**REQUEST:** Rewrite the records as a numbered list, from the line containing "The image size is (1024, 577)." through the end of the records, with blank lines dropped and the pictures left out.

**INPUT FOR THIS TASK:**

--------

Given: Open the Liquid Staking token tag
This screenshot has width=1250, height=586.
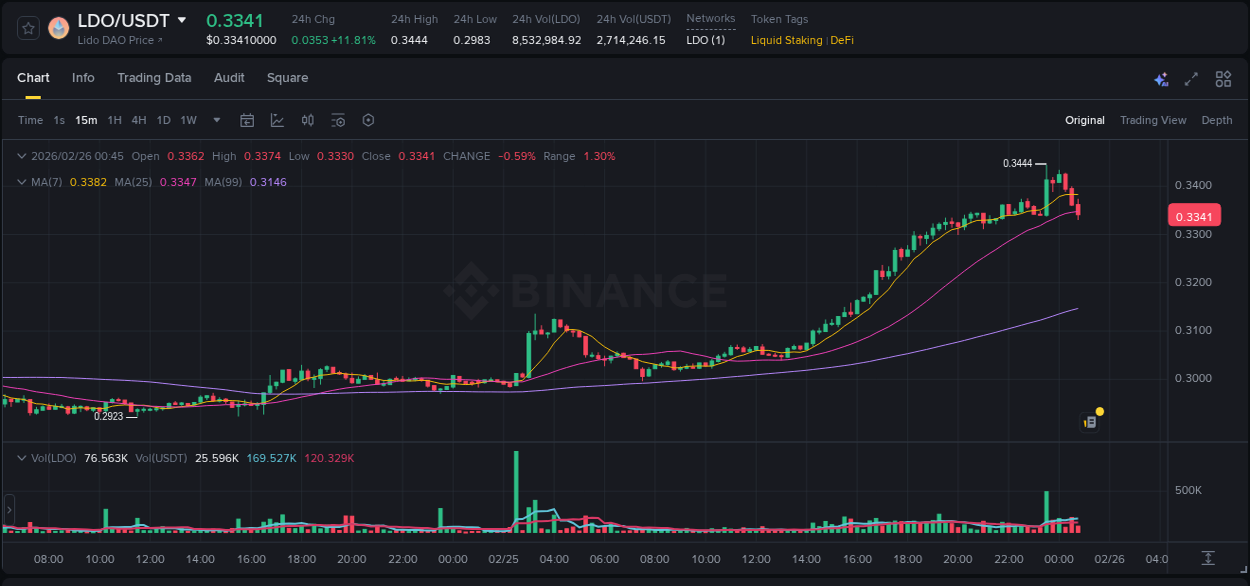Looking at the screenshot, I should [x=787, y=40].
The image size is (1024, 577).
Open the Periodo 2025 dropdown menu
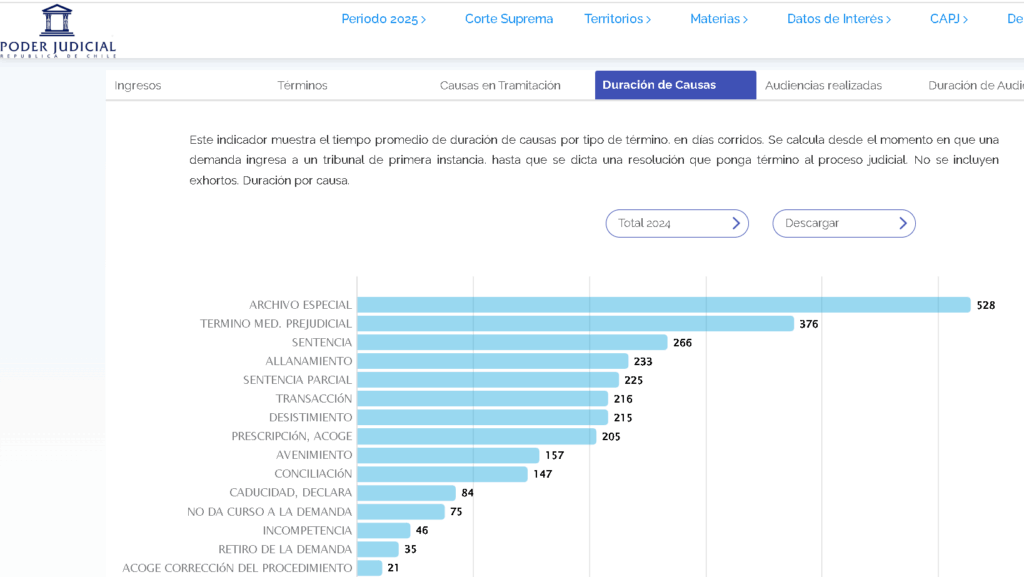[x=383, y=19]
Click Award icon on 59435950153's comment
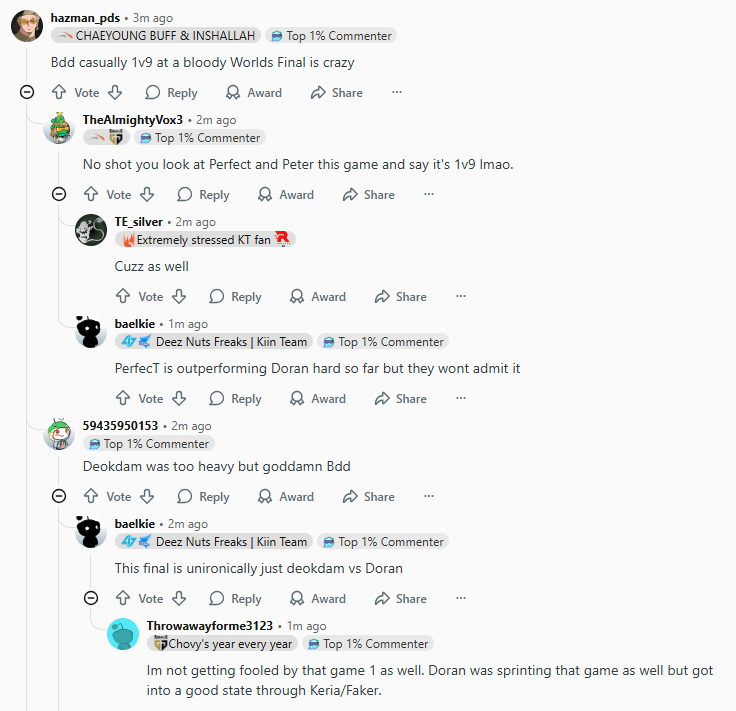736x711 pixels. [265, 496]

--------

**WRITTEN SOLUTION:**
1. The image size is (1024, 577).
2. Open the Periodo 2025 dropdown menu
3. [x=383, y=19]
4. Click Award icon on 59435950153's comment
5. 736x711 pixels. [265, 496]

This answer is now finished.